# vet school rodio



## kendal (Jul 16, 2009)

went to the Glasgow vet school rodio, only forums out about it an hour before it started so we were late arriving. it was fab, we hadn't been to that one in 4 years. last time we went we only had gypsy and Inca. it was a good day out, but wish we had got there earlier. 











































































we got to meet Beau a wee cockapoo belonging to one of the members on here(puppylove ?), lol it was her owner who recognized my pack lol and I'm so sorry for not knowing who you were but it was lovely too meat you and your cute wee girl. 



























we then met a big landseer who knows the breeder our friends got Jabba from(quit probably a relation to Jabba)



















































they even had a sea life center down from oben which was fab 




























































































Australian miniature labradoodal



































this was fab, i never got to try it but still thought it was a fun idea. it was a dummy backend of a horse so the vet students could show people what they feel when the stick their arm in their bum. 
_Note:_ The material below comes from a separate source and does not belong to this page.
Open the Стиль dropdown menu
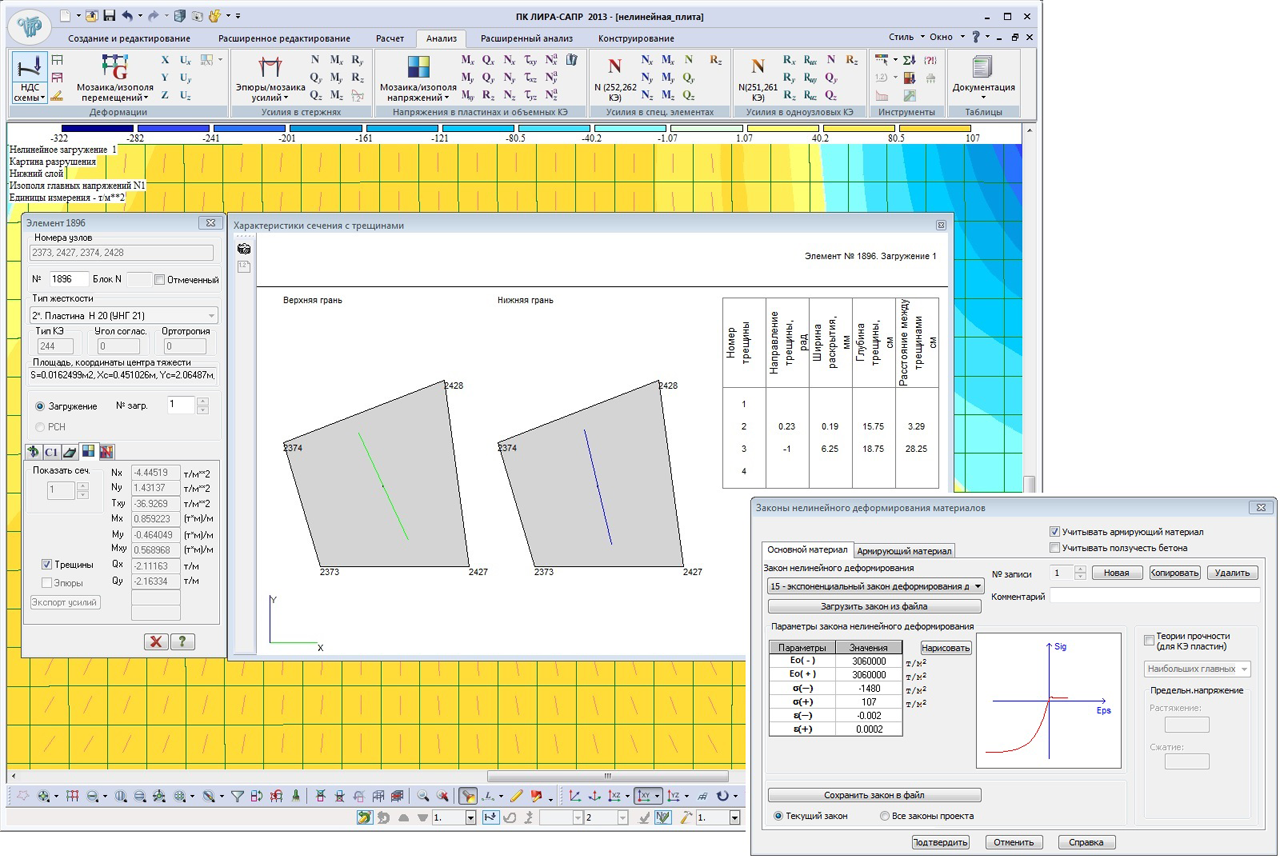The image size is (1280, 859). click(907, 37)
this cute wee puppy i think he was a bichon x lakeland terrier 










duck herding 

































i want a burger too 



















this was a cocker x Tibetan 



































i saw this wee guy from afar and thought it was a cockapoo but her was a lurcher puppy


----------



## flounder_1 (May 12, 2011)

Wow! What a brilliant day out. Looked like there was lots to see and do. Great photos too


----------



## emmelg (Mar 4, 2012)

looks like fun was had by all, great pics too x

Leanne x


----------



## puppylove (Jul 25, 2011)

Thanks for posting the pic of Beau. It was lovely to meet you in person and your "girls" of course. xx


----------



## JoJo (Mar 2, 2011)

What a fab day out ... xxx

I think this is the first photo I have seen of Puppylove's Beau ... Puppylove she is wonderful .. you should post loads more photos of your lovely cockapoo


----------



## lady amanda (Nov 26, 2010)

That looked like fun!!! AND WOW that dog was HUGE!!!!!


----------



## wilfiboy (Sep 18, 2010)

Fab pics, looked like you all had fun x


----------